No
artigo anterior, comentamos
que de nada adianta privatizar vários setores se o governo continuar regulando
e dando ordens sobre como estes devem funcionar. Consequentemente, ao invés de uma mera
privatização, deveria haver, na verdade, uma genuína desestatização — isto é, a
retirada completa do estado destas áreas, o que implica a ausência de qualquer
tipo de agência reguladora e, consequentemente, a existência de um genuíno
livre mercado.
Neste
artigo, vamos debater os problemas econômicos intrínsecos desse modelo de regulação
adotado, os efeitos que ele gera e por que isso acontece, e ver como deve ser
feita uma genuína desestatização.
A teoria da captura
A
Escola de Chicago sempre defendeu, e ainda defende, a teoria da captura
regulatória. De acordo com essa teoria,
um setor sob estrita regulamentação governamental (por exemplo, o setor de
telefonia, o setor elétrico, o setor aéreo e o setor de água tratada e
saneamento básico) acabará capturando o governo, conseguindo fazer com que ele,
o governo, aprove leis e novas regras regulatórias que favoreçam justamente esse
setor que está sendo regulado.
Ao
agir assim, o governo estará — sempre de acordo com Chicago — apenas fazendo
uma troca de favores. Em troca dessa
concessão de benefícios à empresa regulada, os políticos irão ganhar
contribuições, financiamentos de campanha e, principalmente, votos. Mais ainda: ganharão inclusive os votos daqueles
eleitores inocentes, que acham que esses políticos estão realmente empenhados
em controlar determinado setor.
Sendo
assim, a indústria capturou seus reguladores.
Fim de papo.
Já
a Escola Austríaca vai mais adiante. Ela
concorda com essa teoria delineada por Chicago, mas reconhece que as coisas não
param por aí; esses acontecimentos, aliás, seriam apenas o primeiro passo de
uma armadilha criada pelo governo. Essa
armadilha é montada quando o setor regulado começa a se sentir confortável com
seus subsídios, com suas isenções tributárias, com as eventuais tarifas
protecionistas, com as licenças exclusivas, enfim, com o que quer que o governo
lhe esteja concedendo. Consequentemente,
o setor em questão começará a agir como um genuíno monopolista e diminuir a
qualidade do serviço oferecido.
Entretanto,
tal comportamento gerará um enorme apelo público para que o governo
intensifique ainda mais as regulamentações.
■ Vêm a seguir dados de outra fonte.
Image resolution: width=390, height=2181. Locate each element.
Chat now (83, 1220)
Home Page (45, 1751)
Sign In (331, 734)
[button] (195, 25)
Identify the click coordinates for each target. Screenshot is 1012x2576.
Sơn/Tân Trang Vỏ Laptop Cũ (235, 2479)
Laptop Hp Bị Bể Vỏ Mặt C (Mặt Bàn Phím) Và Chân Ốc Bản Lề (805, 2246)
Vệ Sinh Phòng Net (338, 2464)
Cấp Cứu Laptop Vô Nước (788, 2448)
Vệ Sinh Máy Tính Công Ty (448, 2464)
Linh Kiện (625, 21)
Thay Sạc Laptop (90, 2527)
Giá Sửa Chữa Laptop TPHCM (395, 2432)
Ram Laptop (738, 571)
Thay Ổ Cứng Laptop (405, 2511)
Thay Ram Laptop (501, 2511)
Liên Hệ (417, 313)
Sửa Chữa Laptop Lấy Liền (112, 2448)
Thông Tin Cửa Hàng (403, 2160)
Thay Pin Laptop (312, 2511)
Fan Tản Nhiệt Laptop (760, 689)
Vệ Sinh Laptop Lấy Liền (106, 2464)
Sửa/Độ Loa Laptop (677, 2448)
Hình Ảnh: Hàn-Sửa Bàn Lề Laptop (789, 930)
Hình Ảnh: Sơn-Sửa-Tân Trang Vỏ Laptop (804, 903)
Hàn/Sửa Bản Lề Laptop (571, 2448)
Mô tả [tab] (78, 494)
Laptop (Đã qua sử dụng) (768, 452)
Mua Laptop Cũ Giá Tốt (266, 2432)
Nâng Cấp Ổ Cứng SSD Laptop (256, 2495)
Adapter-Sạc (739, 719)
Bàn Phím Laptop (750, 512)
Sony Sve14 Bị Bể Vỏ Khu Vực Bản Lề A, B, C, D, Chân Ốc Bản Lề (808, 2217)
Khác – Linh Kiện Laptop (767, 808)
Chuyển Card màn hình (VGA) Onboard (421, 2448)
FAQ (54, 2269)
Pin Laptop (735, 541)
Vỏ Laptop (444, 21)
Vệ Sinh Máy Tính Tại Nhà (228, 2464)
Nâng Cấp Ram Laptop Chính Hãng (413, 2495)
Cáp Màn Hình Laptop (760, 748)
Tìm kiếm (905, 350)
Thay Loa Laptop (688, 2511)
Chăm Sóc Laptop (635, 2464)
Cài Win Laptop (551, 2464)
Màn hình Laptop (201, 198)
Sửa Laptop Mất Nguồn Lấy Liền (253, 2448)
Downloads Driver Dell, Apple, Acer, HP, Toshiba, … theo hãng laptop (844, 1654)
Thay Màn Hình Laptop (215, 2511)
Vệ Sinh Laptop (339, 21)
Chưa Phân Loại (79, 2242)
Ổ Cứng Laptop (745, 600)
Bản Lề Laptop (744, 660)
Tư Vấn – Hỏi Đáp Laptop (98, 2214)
Ato contínuo, o setor passará por dificuldades, o que por sua vez gerará
uma maior intervenção regulatória, o que por fim levará a um total controle
governamental sobre todo o setor, por meio de um arsenal de leis e controle de
preços. É nesse ponto que a armadilha
finalmente é ativada. O mercado é
substituído por burocratas e pelo poder estatal. O governo, cujo objetivo sempre foi o
controle total, capturou e aprisionou o setor — sem que tenha havido, em
teoria, qualquer estatização.
Ou
seja: no curto prazo, os grupos de interesse que agem em nome de um determinado
setor utilizam o estado contra o público.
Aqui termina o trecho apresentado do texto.